** Start of Text to read **

Looks like it is an error. Framingham, MA built car.


----------



## The_Humbler (Nov 18, 2007)

And I can't post pics either, so don't feel bad.....


----------



## 05GTO (Oct 6, 2004)

Welcome to the forum and sorry for your loss,

That is the first I have heard of a typo on a data plate. As long as first digits of your VIN tag reads 242176G I would not be too concerned. That mistake may add value to your 66.


----------



## 05GTO (Oct 6, 2004)

The_Humbler said:


> And I can't post pics either, so don't feel bad.....


I didn't realize the attachment feature wasn't working, I'll see if it is something I can fix and sorry for the inconvience.


----------



## johnnylightning03 (Nov 27, 2007)

thank for the quick help and kind words. i will post pics asap. i'm sure i'll be around here a while with what lies ahead.


----------



## The_Humbler (Nov 18, 2007)

The other thing I would do is send off to Pontiac Historic Services to confirm all your information on the car. They can sometimes help with strange problems.


----------



## 05GTO (Oct 6, 2004)

05GTO said:


> I didn't realize the attachment feature wasn't working, I'll see if it is something I can fix and sorry for the inconvience.


The attachment feature is now working!


----------



## johnnylightning03 (Nov 27, 2007)

here are some pics as promised. i am going to contact phs as well. thanks again. also any comments/ info is deeply appreciated. 
john


----------



## The_Humbler (Nov 18, 2007)

Pretty cool. Never seen those wheels before...

** End of Text to read **
** Start of Provided material **

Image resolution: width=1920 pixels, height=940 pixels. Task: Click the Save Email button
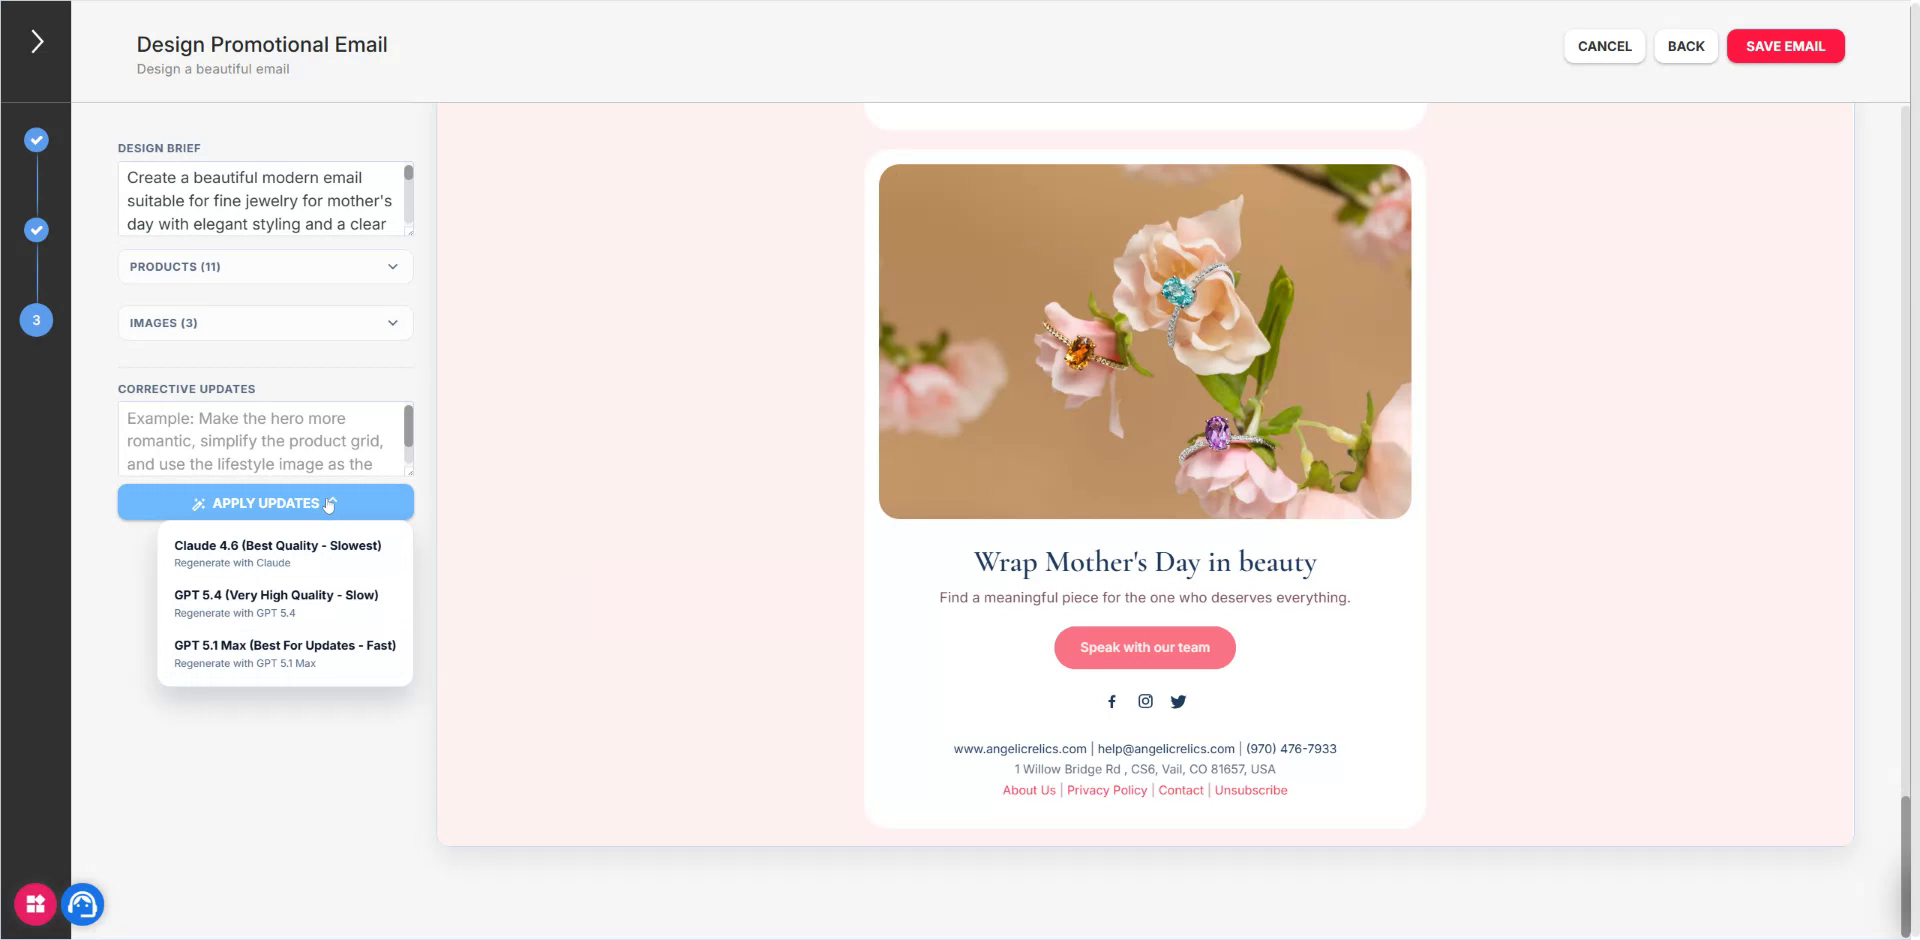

** End of Provided material **

#### [Prompt 1]
List every distinct username that appears as a post header in the forum thread about the data plate.
#### [Prompt 2]
Please go on with the forum thread about the data plate, starting after its last post.
The data is not needed for what comes next.

#### [Written response 1]
The_Humbler, 05GTO, johnnylightning03

#### [Written response 2]
----------



## 05GTO (Oct 6, 2004)

Has the car ever been repainted? Everything looks original! FYI, the accessory code 2LG 5Y is for 4-speed with a console and deluxe front seat belts. The car was built the second week of July 66 just prior to model change.


----------



## johnnylightning03 (Nov 27, 2007)

The right quarter was hit by my uncle back in 68, and the LH fender was repaired about the same time. Thats about it. The car has 99k miles and the original clutch in it also. Are there any date coded numbers stamped on the rad?? This is the original but needs to be recored, or could a replacement be found and not harm the originality during the restoration? Also, I just received floor kit and a trunk pan from year one. How is the stamping? Is it close, or is my buddy gonna have a ton of fab work to do to make it look original?
Peace and grease


----------



## 05GTO (Oct 6, 2004)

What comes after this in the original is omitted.